Intervention de Christian Cambon

Commission des affaires étrangères, de la défense et des forces armées — Réunion du 16 juin 2010 : 1ère réunion
Orientations de la politique française de coopération et de développement — Examen du rapport d'information

Photo de Christian CambonChristian Cambon, co-rapporteur :

Je vous remercie pour cette initiative et pour l'organisation des travaux de la commission. La table ronde, l'audition du ministre conjointement avec la commission des finances, tout cela nous a permis de travailler dans les meilleures conditions.

Au préalable, nous avions procédé avec mon collègue Vantomme à de nombreuses auditions qui nous avaient permis d'approfondir le sujet.

Nous nous félicitons évidemment de la consultation du Parlement qui constitue une première dans ce domaine. Nous estimons qu'elle doit être une première étape vers l'adoption, à échéance régulière, par le Parlement, d'une loi d'orientation sur le développement, comme c'est le cas dans de nombreux pays d'Europe.

Sur le fond, le document cadre permet tout d'abord d'expliquer très concrètement ce que fait la France quand elle finance, avec d'autres, le réseau d'adduction d'eau de Bamako, quand elle intervient avec le Japon pour soutenir le programme indonésien de lutte contre la déforestation ou quand elle garantit les emprunts des banques africaines de soutien aux PME. Il s'agit surtout de définir quels sont nos objectifs, nos zones prioritaires et nos moyens d'interventions.

Très classiquement le document établit un diagnostic, définit des priorités et décrit les moyens d'y parvenir.

Le diagnostic procède à une description de l'évolution internationale qui débouche sur une vision assez novatrice de la coopération. Partant de l'idée que si le monde bouge notre coopération doit aussi bouger, le document cadre dessine un visage nouveau de la coopération. Je voudrais vous en donner quelques illustrations.

Ce document se fonde, premièrement, sur l'idée que l'aide au développement ne relève plus seulement d'une démarche caritative. Elle est aujourd'hui pensée et vécue comme un moyen de régulation de la mondialisation, comme une contribution au développement harmonieux de la planète. Les attentats de septembre 2001, la résurgence de la piraterie, le retour des pandémies, ont bien montré -comme l'a dit le président- que le sous-développement constituait un terreau favorable à des menaces qui touchent aussi bien les pays du Sud que les pays du Nord.

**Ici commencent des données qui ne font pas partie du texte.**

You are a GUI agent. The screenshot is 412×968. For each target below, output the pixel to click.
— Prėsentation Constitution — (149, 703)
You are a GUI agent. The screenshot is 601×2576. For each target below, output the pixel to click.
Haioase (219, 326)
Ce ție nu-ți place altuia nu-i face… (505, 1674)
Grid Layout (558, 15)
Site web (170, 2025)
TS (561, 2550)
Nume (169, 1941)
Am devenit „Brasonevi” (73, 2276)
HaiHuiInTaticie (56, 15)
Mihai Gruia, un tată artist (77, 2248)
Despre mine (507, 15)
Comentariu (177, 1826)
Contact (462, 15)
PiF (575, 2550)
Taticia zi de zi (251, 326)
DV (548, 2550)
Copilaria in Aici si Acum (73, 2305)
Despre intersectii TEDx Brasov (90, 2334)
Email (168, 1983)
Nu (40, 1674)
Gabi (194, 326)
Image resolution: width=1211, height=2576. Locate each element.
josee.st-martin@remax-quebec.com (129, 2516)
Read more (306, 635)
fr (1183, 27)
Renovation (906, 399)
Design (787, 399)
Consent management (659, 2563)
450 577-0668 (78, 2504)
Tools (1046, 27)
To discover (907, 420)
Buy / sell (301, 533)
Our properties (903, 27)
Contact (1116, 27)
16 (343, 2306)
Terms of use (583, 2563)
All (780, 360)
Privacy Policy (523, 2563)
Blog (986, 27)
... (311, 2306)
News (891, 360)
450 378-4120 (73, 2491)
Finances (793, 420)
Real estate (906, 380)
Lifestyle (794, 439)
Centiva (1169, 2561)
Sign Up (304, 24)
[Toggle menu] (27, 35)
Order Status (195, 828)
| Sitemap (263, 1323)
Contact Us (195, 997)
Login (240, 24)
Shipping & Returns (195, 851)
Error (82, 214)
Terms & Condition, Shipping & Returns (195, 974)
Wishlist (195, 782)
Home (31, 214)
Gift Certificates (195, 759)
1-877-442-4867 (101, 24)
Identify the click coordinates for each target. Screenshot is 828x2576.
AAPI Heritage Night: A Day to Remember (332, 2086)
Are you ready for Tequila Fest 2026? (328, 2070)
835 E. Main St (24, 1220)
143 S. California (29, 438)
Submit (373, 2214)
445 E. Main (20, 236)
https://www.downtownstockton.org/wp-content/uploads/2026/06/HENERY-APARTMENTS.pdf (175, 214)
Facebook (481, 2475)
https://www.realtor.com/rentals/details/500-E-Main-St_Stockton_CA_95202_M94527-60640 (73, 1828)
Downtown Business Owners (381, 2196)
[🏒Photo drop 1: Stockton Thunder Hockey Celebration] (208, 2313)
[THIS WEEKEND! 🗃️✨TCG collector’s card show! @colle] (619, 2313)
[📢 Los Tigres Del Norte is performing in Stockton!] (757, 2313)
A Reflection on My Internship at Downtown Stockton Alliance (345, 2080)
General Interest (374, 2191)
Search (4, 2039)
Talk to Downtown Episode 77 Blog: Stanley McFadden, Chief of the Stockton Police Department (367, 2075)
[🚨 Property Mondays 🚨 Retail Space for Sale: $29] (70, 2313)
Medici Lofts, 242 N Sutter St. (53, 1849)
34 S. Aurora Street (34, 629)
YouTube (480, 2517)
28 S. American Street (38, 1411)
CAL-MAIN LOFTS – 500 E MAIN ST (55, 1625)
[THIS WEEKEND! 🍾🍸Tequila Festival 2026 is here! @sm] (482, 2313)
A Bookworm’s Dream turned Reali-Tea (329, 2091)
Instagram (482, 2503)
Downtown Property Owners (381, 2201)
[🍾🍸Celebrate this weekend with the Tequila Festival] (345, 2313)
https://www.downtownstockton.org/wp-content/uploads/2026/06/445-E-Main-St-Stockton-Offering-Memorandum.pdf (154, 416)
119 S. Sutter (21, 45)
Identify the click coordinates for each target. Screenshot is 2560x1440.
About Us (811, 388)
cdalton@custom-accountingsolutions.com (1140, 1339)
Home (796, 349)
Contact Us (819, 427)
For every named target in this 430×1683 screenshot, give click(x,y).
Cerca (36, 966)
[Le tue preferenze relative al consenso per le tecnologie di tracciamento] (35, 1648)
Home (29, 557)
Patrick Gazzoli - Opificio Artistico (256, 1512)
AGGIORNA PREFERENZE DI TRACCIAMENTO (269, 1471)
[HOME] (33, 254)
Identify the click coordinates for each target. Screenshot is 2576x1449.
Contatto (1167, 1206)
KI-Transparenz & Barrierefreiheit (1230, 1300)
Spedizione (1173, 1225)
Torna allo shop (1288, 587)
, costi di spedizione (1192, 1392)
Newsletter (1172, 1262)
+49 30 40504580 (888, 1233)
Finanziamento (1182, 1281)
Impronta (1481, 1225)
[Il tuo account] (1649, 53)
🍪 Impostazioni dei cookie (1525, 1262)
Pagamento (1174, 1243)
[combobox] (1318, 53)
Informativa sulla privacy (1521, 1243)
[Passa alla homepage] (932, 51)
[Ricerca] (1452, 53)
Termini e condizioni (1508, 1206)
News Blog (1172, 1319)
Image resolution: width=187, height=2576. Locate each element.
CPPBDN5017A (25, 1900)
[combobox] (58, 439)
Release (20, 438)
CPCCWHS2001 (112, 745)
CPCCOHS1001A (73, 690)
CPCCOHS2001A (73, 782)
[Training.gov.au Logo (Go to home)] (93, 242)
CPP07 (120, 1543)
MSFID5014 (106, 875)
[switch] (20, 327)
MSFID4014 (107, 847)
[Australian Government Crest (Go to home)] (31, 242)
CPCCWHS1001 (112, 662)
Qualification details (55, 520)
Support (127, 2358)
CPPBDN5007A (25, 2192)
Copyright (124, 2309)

Il marque, deuxièmement, la fin d'une politique de développement indifférenciée. L'aide au développement n'a pas le même sens, ne poursuit pas les mêmes objectifs, n'utilise pas les mêmes instruments à Nouakchott et à Nankin. A Nouakchott, on lutte contre la pauvreté et pour la croissance afin de créer les conditions pour que ce pays soit autonome. A Nankin, on essaie de persuader les Chinois qu'il y a un chemin vers une croissance plus économe en carbone et que nous sommes prêts à les aider dans l'intérêt global de la planète.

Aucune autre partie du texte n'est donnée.